Summary SKO Data Integration - Calibration

MEMO
TO
FROM
SUBJECT
DATE
GOAL:
Interested parties
SKO
Summary Online calibration
June 2016
Summary data integration for online ratings of programs and commercials - calibration
GOAL
SKO aims to draw conclusions about online video behaviour. In order to do this, we measure viewing behaviour
regarding online video content and commercials on every kind of connected device.
This online viewing behaviour is measured through an online panel, which yields information about user profiles
and reach. On top of that, we measure online viewing behaviour in the players/devices themselves. The latter
measurement yields total census volumes about the number of starts and the amount of viewing time (in
minutes) that has been realised. The data from the online panel and the census is then combined through data
integration (or ‘calibration’), resulting in new ratings for online programs and online commercials. This type of
data integration is represented in figure 1; below, we discuss it in more detail. Kantar performs this data
integration on behalf of SKO.
Figure 1. Data integration of online panel and online census data
DATA INTEGRATION FOR RATINGS ONLINE PROGAMS AND COMMERCIALS - CALIBRATION
The online panel is a sample. Because of this, the results will differ from the actually realised viewing volumes
measured through the devices themselves. To correct this, the panel results are calibrated with the actual census
volumes, a process that consists of a number of steps:
PAGINA 1 VAN 3

Modelling of reach
Online programs:
For online programs, both the reach and viewing time is modelled. To start with, the viewing time registered
through the panel is compared with the actually realised viewing volume in the devices and adjusted accordingly.
The same is done for reach, based upon a more complex variant of the negative binomial reach model. This
method is used for every combination of program, device and time frame.

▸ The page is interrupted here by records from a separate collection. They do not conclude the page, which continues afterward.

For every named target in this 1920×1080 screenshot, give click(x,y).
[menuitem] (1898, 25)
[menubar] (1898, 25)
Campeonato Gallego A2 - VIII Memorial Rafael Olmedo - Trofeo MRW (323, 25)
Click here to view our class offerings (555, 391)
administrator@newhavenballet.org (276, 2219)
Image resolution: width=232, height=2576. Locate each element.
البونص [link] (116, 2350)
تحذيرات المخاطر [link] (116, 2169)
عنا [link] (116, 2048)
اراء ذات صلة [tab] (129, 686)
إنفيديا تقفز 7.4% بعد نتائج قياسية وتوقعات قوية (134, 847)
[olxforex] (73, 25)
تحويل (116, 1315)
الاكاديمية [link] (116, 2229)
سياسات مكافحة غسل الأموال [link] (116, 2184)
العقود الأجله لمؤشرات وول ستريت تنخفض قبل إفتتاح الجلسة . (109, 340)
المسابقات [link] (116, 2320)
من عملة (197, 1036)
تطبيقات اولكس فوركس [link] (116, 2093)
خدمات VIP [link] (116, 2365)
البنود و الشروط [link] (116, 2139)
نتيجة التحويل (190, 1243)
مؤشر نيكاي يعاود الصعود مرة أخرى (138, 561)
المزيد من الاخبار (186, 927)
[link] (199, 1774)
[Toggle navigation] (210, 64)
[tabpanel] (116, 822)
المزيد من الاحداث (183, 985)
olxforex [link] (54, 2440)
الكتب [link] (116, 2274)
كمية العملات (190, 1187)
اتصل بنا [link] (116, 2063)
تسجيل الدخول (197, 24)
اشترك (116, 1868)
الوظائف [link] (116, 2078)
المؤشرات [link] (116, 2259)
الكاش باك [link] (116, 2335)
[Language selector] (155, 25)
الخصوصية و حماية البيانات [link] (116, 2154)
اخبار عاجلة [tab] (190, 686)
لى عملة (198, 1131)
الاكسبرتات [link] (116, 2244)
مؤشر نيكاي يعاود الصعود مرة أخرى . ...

Example: the online panel yields a laptop viewing time of 80.000 minutes for the program Boer zoekt Vrouw on
Sunday evening. In the census, a total of 100.000 individual level minutes are found for this program-device
combination. To account for this, the panel volume is corrected to 100.000, i.e. the actual viewing time or census
volume.
Online commercials:
For online commercials, the reach, number of starts, average playout frequency and percentages completed or
the degree to which online commercials are played out (in quartiles: 25%, 50%, 75%, 100%) are modelled. For the
number of starts, the realised starts in census are used to correct the panel. The same negative binomial reach
model is applied to determine the daily reach and playout frequency of online commercials.
In correcting, the following elements are taken into account for both the online programs and commercials:
Co-viewing distribution
o
The probability is determined of several persons in the online panel watching the same device at the same time.
The co-viewing distribution on the basis of the panel is then applied on the total census volume.
Online programs:
For instance, when 2 people watch Goed Tijden, Slechte Tijden on a single tablet, the total tablet volume for GTST
is doubled, because twice the amount of individual viewing time in minutes was realised.
Online commercials:
If on the basis of the panel data there is not enough information available about co-viewing for a particular
commercial on a device, then panel data for programs and commercials will be used for the co-viewing
combination of broadcaster(s) and devices. For example, for a commercial ABC which was shown on two
broadcasters B1 and B2 on a tablet, it was observed in the panel that the co-viewing distribution was 80% soloviewing, 10% with two viewers and 10% with three or more viewers. If for that commercial 4500 starts were
measured in the census, the device data are transformed into individual data according to the following:
(4500 starts * 80% solo-viewing) + (4500 starts * 10% co-viewing two people) + (4500 starts * 10% co-viewing three
or more people) = in total 5850 starts corrected for co-viewing
In this example, the 4500 starts measured on the tablet are corrected into 5850 starts, taking into account the
proportions of co-viewing found in the panel.
o
Account for demographic distribution of viewers (Search Net algorithm)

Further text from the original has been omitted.